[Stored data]
-- Opening Marker --

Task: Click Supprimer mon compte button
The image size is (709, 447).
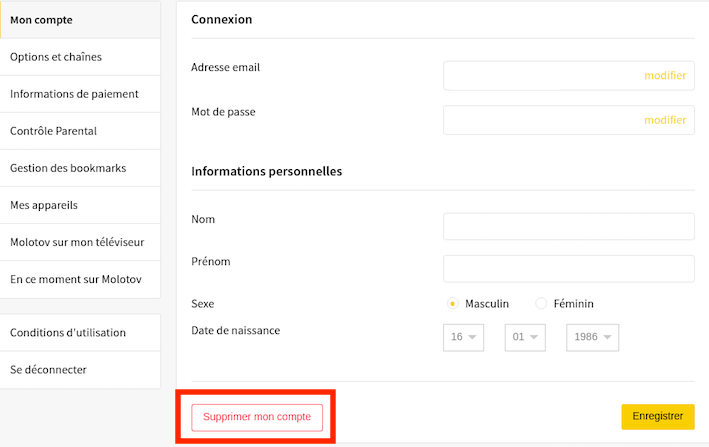Action: pos(257,417)
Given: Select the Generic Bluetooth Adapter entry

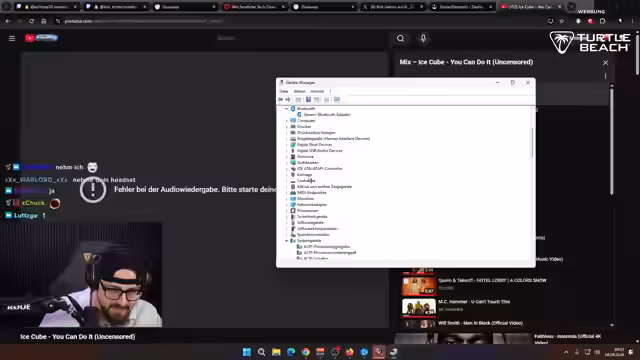Looking at the screenshot, I should pyautogui.click(x=327, y=115).
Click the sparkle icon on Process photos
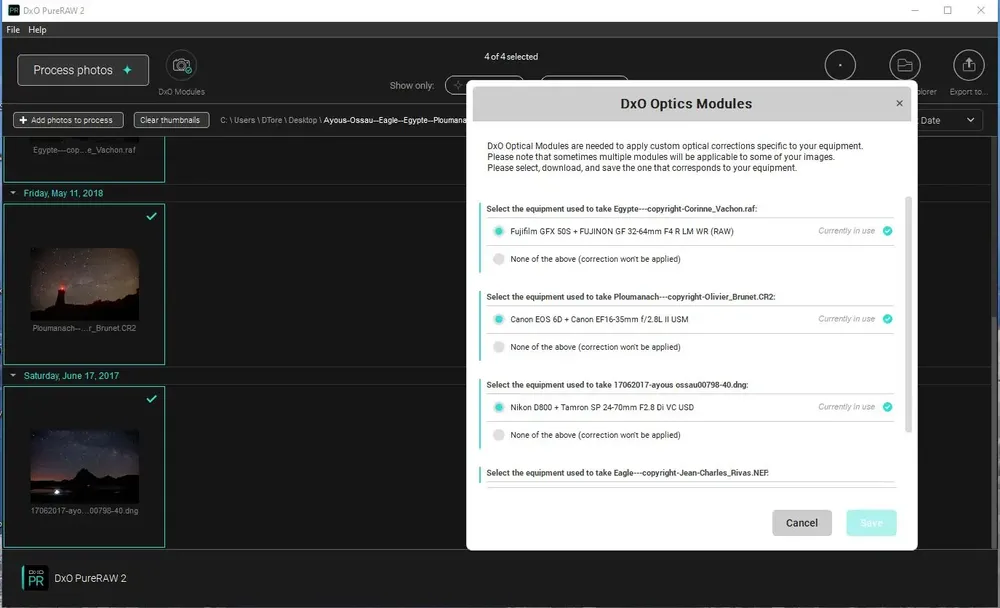The width and height of the screenshot is (1000, 608). pos(128,70)
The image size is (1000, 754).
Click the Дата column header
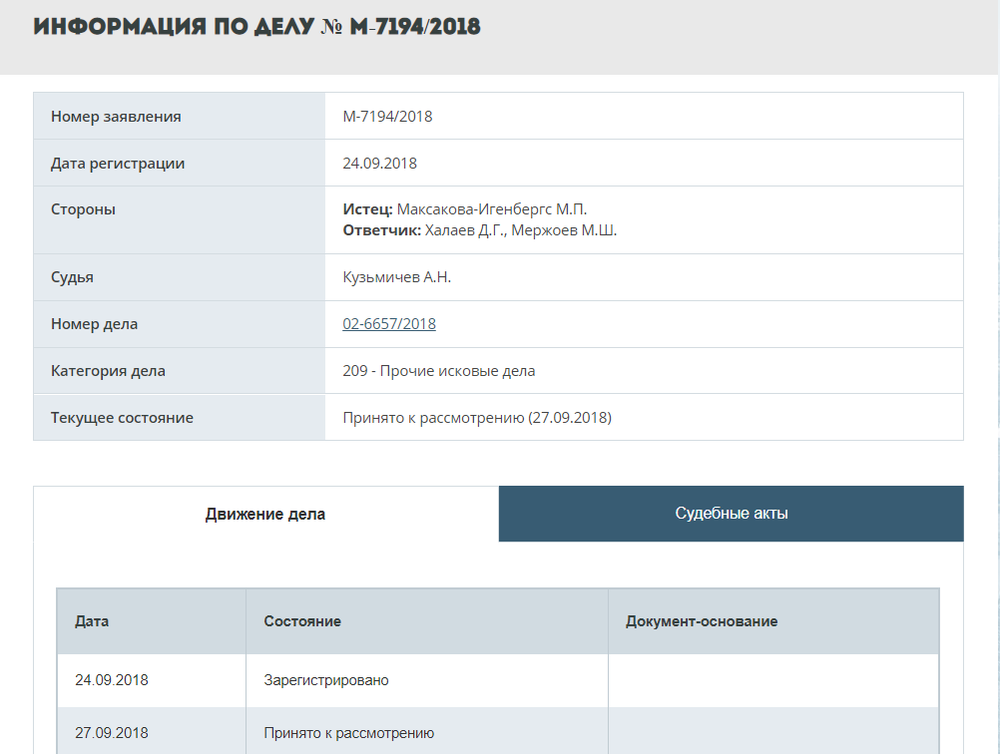click(92, 621)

-- Closing Marker --

Work to complete
Reproduce all entries exactly. Pictures do not belong in the copy.

Output for this exercise
Task: Click Supprimer mon compte button
The image size is (709, 447).
Action: pos(257,417)
Given: Select the Generic Bluetooth Adapter entry

Looking at the screenshot, I should pyautogui.click(x=327, y=115).
Click the sparkle icon on Process photos
The width and height of the screenshot is (1000, 608). pos(128,70)
The image size is (1000, 754).
Click the Дата column header
click(92, 621)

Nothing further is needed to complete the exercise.